“Do you hear the people sing? Singing a song of angry men?”
This refrain has attracted millions upon millions to see the musical inspired by Victor Hugo’s exquisite work Les Misérables. Theatre goers who witness spectacles on both the stage and the silver screen have waited ages to see a film echo this same rallying cry. Did Tom Hooper’s directing draw the audience into the ranks of the Children of the Barricade? Well, to quote the musical once more, Hooper’s Les Misérables could have used “one day more” and a few adjustments to make it just right.
The main problem with this interpretation of Les Misérables is that it’s grandest elements are shrank down at the wrong times. I commend the bold move to have the actors sing live but with that comes more careful directing. Rather than allow voices to soar, we get a Fantine (Anne Hathaway) whose song is swallowed by sobs and trembles. Hathaway’s “I Dreamed a Dream” is indeed sweet to hear but right as you start to sway in it, the trance is broken with each gush of tears and super close-up of her face.
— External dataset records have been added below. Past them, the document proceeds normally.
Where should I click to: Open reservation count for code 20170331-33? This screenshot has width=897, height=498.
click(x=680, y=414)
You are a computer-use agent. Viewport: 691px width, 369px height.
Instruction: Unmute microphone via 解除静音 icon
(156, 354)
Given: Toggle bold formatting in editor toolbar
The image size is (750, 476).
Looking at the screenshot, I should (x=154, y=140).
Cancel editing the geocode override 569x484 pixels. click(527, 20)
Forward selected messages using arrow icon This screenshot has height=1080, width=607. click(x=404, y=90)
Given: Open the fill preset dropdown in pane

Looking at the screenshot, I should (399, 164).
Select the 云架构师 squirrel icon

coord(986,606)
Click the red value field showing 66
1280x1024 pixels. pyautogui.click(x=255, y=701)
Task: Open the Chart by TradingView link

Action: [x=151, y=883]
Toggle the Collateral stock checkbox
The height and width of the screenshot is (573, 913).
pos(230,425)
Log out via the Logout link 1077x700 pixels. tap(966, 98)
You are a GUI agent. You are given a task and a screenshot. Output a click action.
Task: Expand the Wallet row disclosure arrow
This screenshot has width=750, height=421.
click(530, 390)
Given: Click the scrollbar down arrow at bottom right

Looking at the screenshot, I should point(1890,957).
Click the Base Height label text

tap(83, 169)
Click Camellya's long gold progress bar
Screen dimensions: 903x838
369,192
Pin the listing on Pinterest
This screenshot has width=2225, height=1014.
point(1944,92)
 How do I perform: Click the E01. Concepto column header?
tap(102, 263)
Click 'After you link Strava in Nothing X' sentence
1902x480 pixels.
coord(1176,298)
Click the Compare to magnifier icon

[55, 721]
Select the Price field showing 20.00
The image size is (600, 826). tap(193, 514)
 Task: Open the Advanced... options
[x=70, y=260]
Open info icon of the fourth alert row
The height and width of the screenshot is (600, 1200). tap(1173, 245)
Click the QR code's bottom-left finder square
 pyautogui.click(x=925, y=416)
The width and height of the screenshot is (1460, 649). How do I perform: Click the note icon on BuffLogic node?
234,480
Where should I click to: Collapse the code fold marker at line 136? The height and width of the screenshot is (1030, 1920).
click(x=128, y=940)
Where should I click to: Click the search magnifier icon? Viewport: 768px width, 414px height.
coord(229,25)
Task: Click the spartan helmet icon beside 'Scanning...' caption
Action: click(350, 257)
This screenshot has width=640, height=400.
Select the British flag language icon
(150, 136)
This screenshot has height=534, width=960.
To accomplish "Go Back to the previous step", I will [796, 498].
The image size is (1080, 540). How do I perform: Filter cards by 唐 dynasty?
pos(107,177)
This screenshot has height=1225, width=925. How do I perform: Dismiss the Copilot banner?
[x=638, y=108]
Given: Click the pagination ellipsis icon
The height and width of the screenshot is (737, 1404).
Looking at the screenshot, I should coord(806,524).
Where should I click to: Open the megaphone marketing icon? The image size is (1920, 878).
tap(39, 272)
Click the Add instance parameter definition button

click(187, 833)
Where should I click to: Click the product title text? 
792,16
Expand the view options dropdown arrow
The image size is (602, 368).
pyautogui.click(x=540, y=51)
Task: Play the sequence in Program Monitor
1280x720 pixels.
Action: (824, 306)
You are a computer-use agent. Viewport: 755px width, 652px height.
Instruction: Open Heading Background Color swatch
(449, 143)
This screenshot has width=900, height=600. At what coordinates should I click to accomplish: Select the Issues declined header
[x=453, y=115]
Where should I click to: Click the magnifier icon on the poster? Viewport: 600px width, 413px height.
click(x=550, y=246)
The “shrinking” effect continues with Hugh Jackman using his non-Broadway voice when portraying Jean Valjean. I understand the desire for intimacy in a movie rendition but I wouldn’t mind granting Jackman a moment or two to let his vocal chords do some heavy lifting and letting the man get physical with it. Ironically Russell Crowe puts a bit more lungs into his Javert but Crowe — just like Jackman — goes for a subdued performance as opposed to a passionate one.
Thankfully, the film is not totally bogged down by the musical missteps. Hooper’s Les Misérables really manages to visually capture the struggles of the poor and the revolutionaries in 19th century France. Seeing the multitudes of the slums literally wrap around the carriages of the rich was a powerful sight to behold. This pays off in spades when Enjolras (Aaron Tveit) and his band of freedom fighters set up the barricade to make a grand stand against the French army. Some may say presenting the image of a small group of students taking on a giant battalion of soldiers causes the act to appear like stupidity and suicide. Phooey! I prefer this realistic depiction of the sacrifices made in revolution over the theatrical production which shows the defenders firing potshots and climbing up and down the barricade.
The costume choices are indeed worth noting as well. I appreciated how despite class or station, every character had a layer of realistic grit or shabbiness to their attire. I always was bothered how the musical would show these suffering souls in bright and pompous shades when in reality the pollution in the streets would have grimed any color in seconds flat. The “Lovely Ladies” are little more than desperate women wearing rags and sloppily put on rouge. Even those who were better off wore humble black suits with hardly a bling-bling to brag about. I got a hoot out of seeing Thénardier (Sacha Baron Cohen) trying to pass off his garments as that of an respectable aristocrat when they were nothing more than the findings of a sewer traipsing innkeeper.
Unfortunately, even with the positives mentioned above, this interpretation of Les Misérables just doesn’t cut the mustard. Sure in many ways it honors the spirit of the musical and even gives the book some clever nods but it just didn’t leave me breathless like the Broadway show does. The best way to describe the quality of execution of this Les Mis would be to compare it between two different kinds of social activists. There’s one man you see on TV leading a group of protesters with a glorious banner in hand and song in his heart and then there’s another man who you listened to chatting about social change on the Student Union couches. Both are no doubt interesting to watch, it’s just that the first guy has a bit more oomph to him than the other.